» TASK PROMPT:
Each line from the one with "Enable the Preference cookies toggle" through the end of the records below should be transcribed exactly, and each picture should be skipped.

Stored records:

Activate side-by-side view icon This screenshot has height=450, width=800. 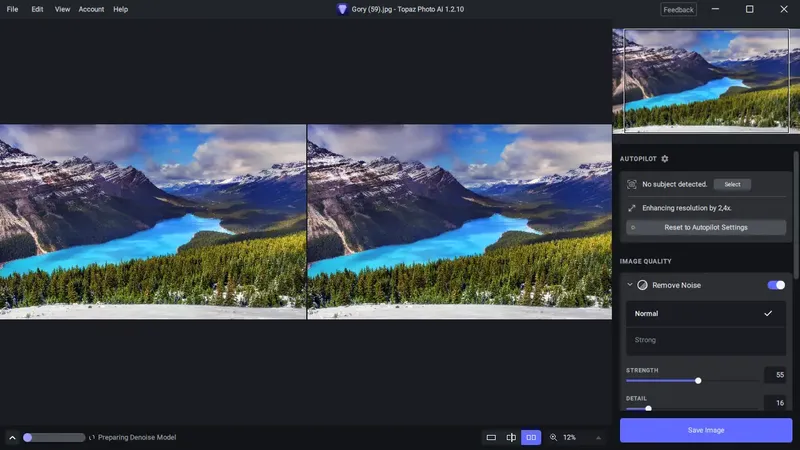(x=531, y=437)
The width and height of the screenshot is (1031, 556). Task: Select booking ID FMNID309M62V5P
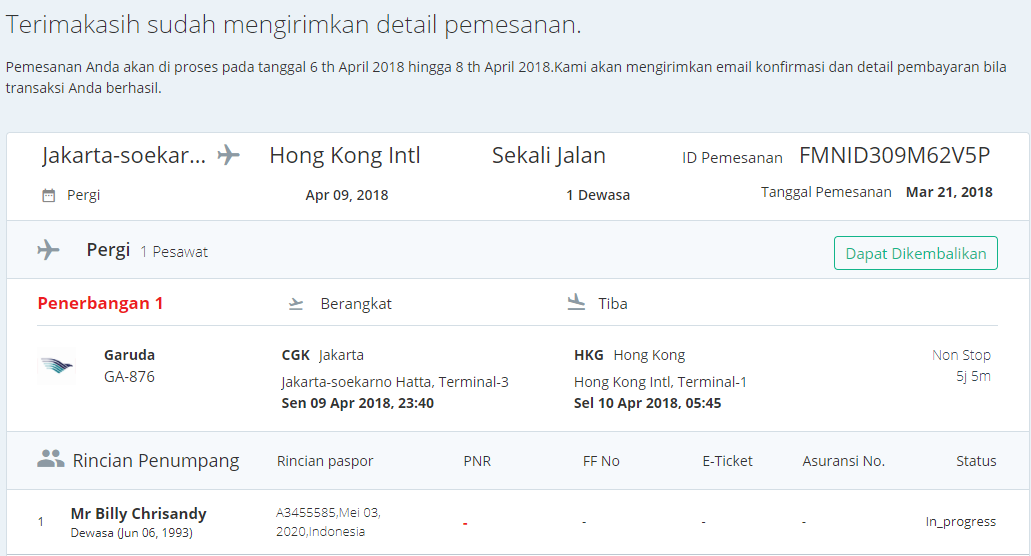click(x=894, y=156)
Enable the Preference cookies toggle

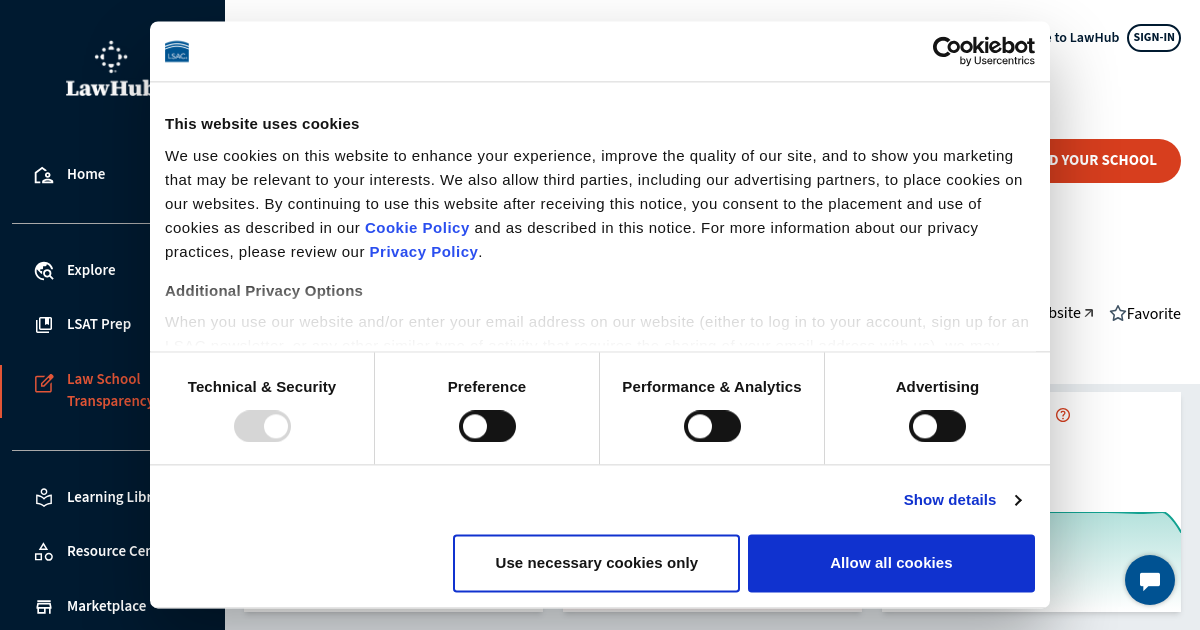[x=487, y=426]
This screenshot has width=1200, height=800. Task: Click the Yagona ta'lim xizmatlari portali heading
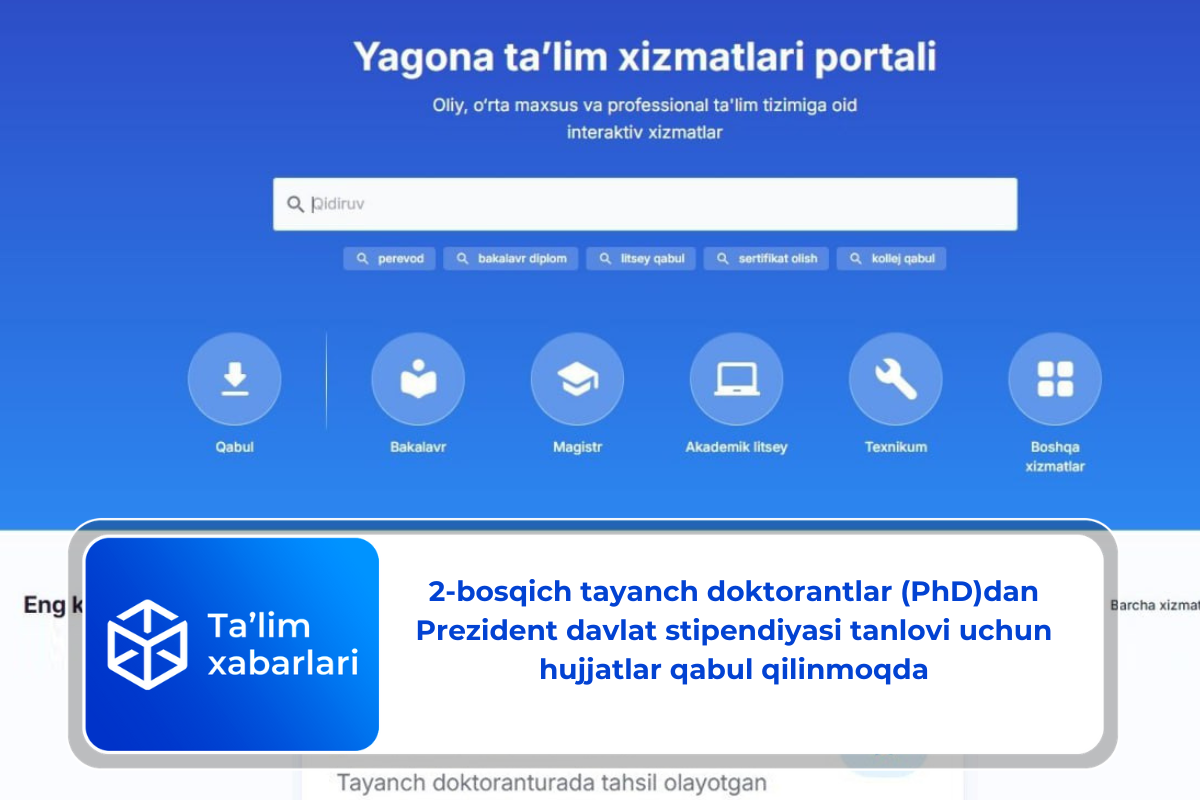646,57
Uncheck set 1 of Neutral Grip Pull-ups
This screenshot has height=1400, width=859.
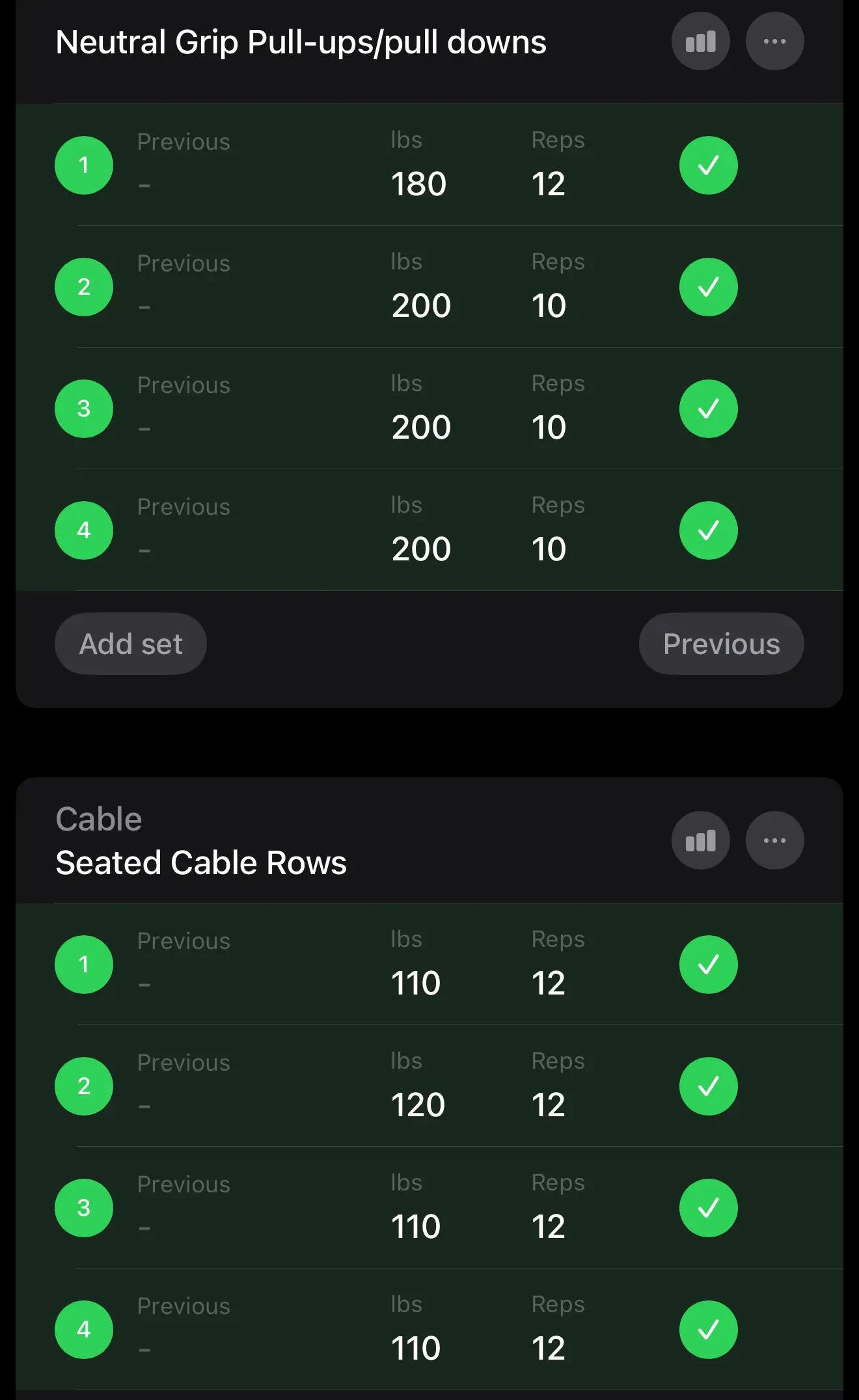pyautogui.click(x=708, y=165)
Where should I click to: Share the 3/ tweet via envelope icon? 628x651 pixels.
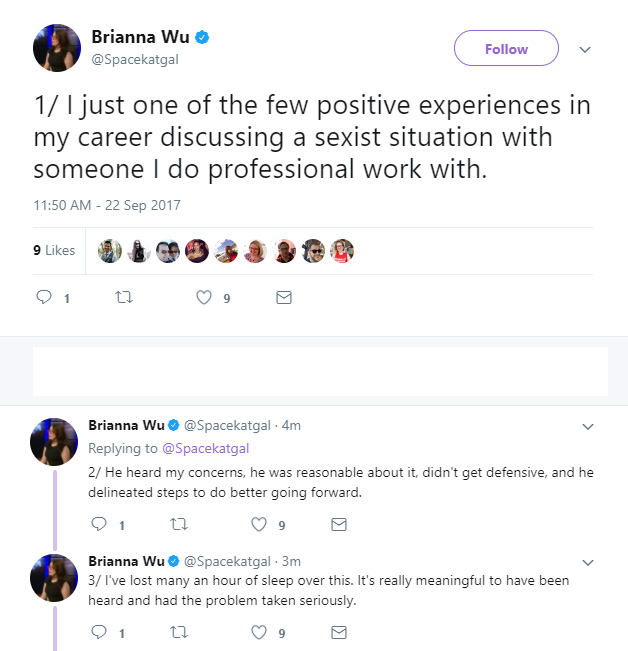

» RESPONSE TO THE EXERCISE:
Enable the Preference cookies toggle

[x=487, y=426]
This screenshot has width=1200, height=800. Task: Click the Yagona ta'lim xizmatlari portali heading
646,57
Uncheck set 1 of Neutral Grip Pull-ups
This screenshot has height=1400, width=859.
pyautogui.click(x=708, y=165)
Where should I click to: Share the 3/ tweet via envelope icon? 628x651 pixels.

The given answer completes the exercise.